3.Check the trace files of the work process in SM50 and also from where these RFCs got initiated. If possible check dev_rfc<wp no> files in the working directory for more details.
And this linkage explains very well if it’s relevant to the gateway memory bottleneck.
Notes 1900128 with the title ‘Work process in “on Hold” RFC status in SM50/SM66’ seems to match this case perfectly.
- You have an external RFC client program that connects to SAP.
- When there are multiple calls in parallel by the RFC client program, you may face slow response or even timeout.
- At the same time, you found the work process is in “On Hold” RFC status, and in the gateway trace,
Don’t know why the system matters, it’s specific to Windows OS only not include Unix/Linux.
2180934 ‘Analysis of Work process in “On Hold” RFC, or Stopped CPIC status’.
DIA or BGD work process remains in Status “On Hold” with Reason “RFC” in transaction SM50, or Status “Stopped” with Reason “CPIC” in transaction SM66.
The RFC-client process is waiting for the RFC-server during the function call. The RFC-client process cannot be rolled out. The possible reasons for this status are described in note 934109.
As of release 740
– Run the transaction SM51 in the system where the RFC server process is running. Select the RFC-server machine and click on Goto – Information – Communication – RFC connection
– Select the Connection Table entry where the ConvID is the Conversation ID from the SM50 from the RFC-client machine and the value of the Type field is SERVER
– Click on the Session Key to get to the transaction SM04 and open the User – Technical Information from the menu.
The name of the server function is in the variable “F=” of the “modeinfo.appl_info(stack)” fields.
This is the server function that has to be analyzed. If the server function cannot be found in SM50 by the work process number from “modeinfo.last_wp” check the value in the “modeinfo.abap_state” field. Verify if the server process is in DP_ROLLED_OUT status. In this case check the “modeinfo.rollout_reason”. e.g. the status SLEEP in this field means that the server function runs a WAIT statement.

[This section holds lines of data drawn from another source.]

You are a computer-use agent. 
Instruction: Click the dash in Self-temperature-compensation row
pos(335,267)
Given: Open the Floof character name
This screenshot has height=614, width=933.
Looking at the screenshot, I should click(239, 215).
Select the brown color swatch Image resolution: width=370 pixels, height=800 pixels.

This should be the correct procedure to analyze the stuck RFC. The RFC server process has to be running when analyzed with the above approach. But unfortunately, there no chance to verify this specific pending RFC as it had been stopped manually cause of an emergency. Definitely will try this next time.
Hi Mr Zhang,
We are having similar issues, would you share your findings? What is the root cause? Our case is on printing - one user printing occupied a spool work process, the status is on-hold and it leads other user's printing waiting and unable to print. After I killed the on-hold process, all other printing are resumed. Thanks. We are the same as yours - waiting for next time to debug the session, but I wonder I can find anything. Thank you !!
This is a very rare case for us and didn't encounter 2nd time till now. No clue from ABAP's point of view, have to check from Basis's perspective. Just ask basis help to try Notes mentioned approach to verify.